**Do this**
In the piece on the Alabama–New Mexico State football game, what name did New Mexico State give its mascot in 2005?

**Selected extract**
## begin

Ah, Autumn! Leaves are falling, footballs are sailing, and the mascots no longer smell like mothballs. Bright college years with pleasures rife, the shortest, gladdest years of life – what better Saturday afternoon than sitting in the stands amid the pomp and pageantry of Division I football? The band is pumping out the fight songs; the cheerfolk are tumbling and screaming. A rumble as the first players burst from the tunnel, then a roar as they stampede, more than a hundred superbly conditioned young men, moving as one, a blur of helmeted color.
Sweet, Jesus. All’s right with the world!
Except that this is Tuscaloosa, Alabama. It’s 92 degrees in the shade at 3 PM as the Aggies of New Mexico State scurry to the sideline, rushing like a man pulled from a brothel into church, aware at a cellular level that they don’t belong and will soon face the wrath of an unforgiving God. Their mascot, Pistol Pete, twirls a pair of unloaded six guns in front of the four or five New Mexico Tech rooters.
Pistol Pete is one of the few mascots drawn from the pages of history. Frank Boardman “PIstol Pete” Eaton, born in Hartford, Connecticut, was a scout, indian fighter, and cowboy, famous for his skill as a gunman and for his relentless pursuit of the men who killed his father. Eaton’s ability to kill people was much admired, and over the course of several decades, his mustached likeness was trotted out as the embodiment of all things admired in the Old West. Think of a young(er) Tom Selleck. In any case, students at what was then known as Oklahoma A and M, now Oklahoma State, petitioned the administration for a change of mascot, aware that their claim to be the Princeton of the Prairie hardly entitled them to joint custody of the tiger as a mascot. As the former New Mexico College of Agriculture and Mechanic Arts in Las Cruces, New Mexico took its place in Division I football, it too had need of an inspirational figurehead, adopting Pistol Pete as their own.
Except that he wasn’t. At the outset, in the 1950’s, NMSU paid Oklahoma State a royalty of ten dollars a year for the logo and mascot. Times changed, conversation between the two institutions of higher learning grew testy, and in 2005, New Mexico State folded, changing the mascot’s name to “Lasso Larry”, arming him with a coiled rope. Outraged students asked, “Who brings a lasso to a gunfight?”, a not unreasonable question if athletic competition is seen as war, and Pistol Pete returned to the sidelines, prompting OSU to sue NMSU.
That suit settled (NMSU can only sell 3000 articles featuring the cowboy and the royalty is to be paid in perpetuity), It’s September 7th in Tuscaloosa, the temperature is rising, and Alabama’s Crimson Tide sweeps onto the field accompanied by their mascot, Big Al, a rumpled but enthusiastic grey elephant. ‘’Bama’s team numbers something above one hundred and five players, eighty five of whom are on scholarship. Of that number, twenty seven of the newest players, recent recruits, arrived as four or five star recruits, giving Big Al something to cheer about and placing Alabama at the top of the 2019 recruiting classes. NMSU’s class is made of two and three star recruits, placing them at spot number one hundred and twenty in the recruiting sweepstakes.

## end

**Data provided**
## begin

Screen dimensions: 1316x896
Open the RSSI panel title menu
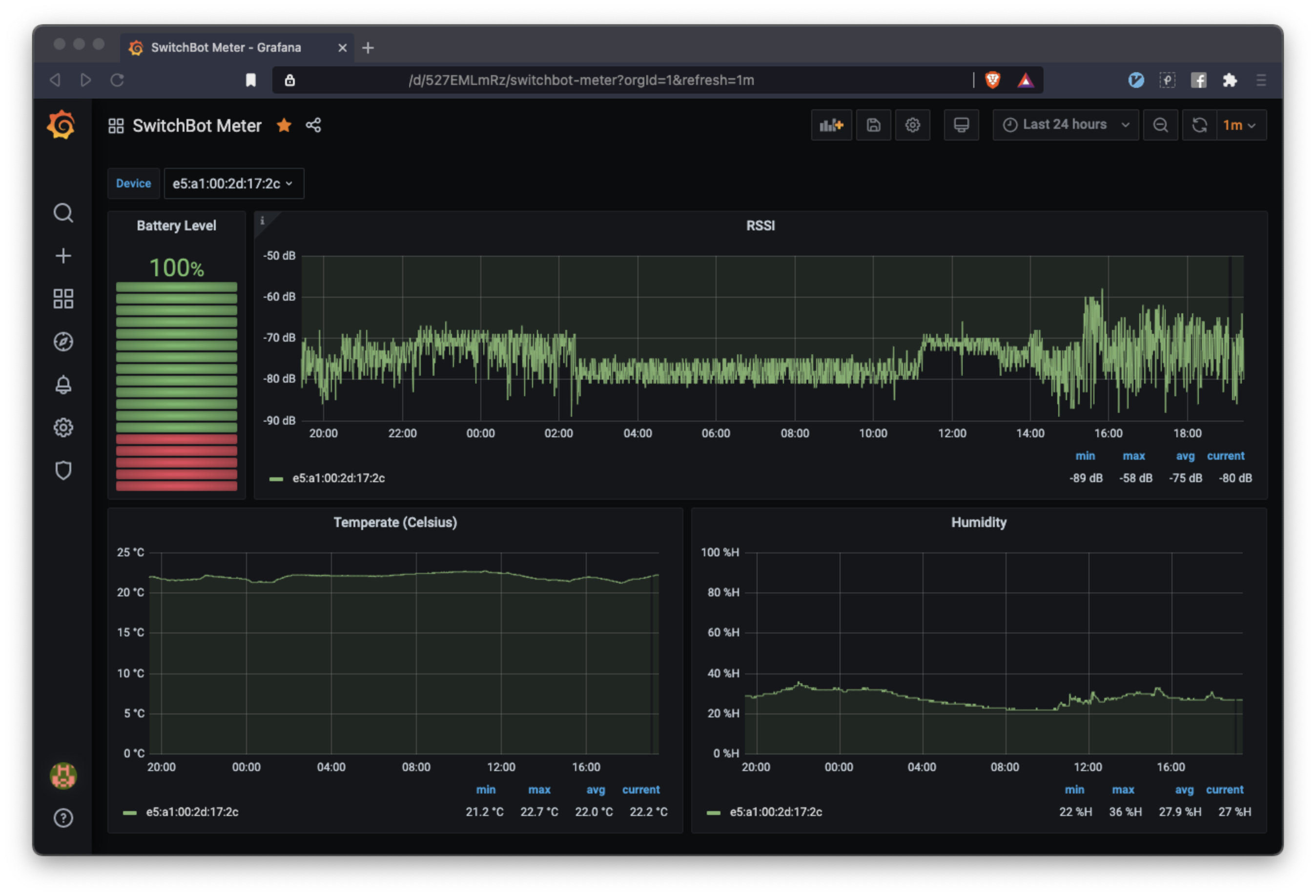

## end

**Complete answer**
Lasso Larry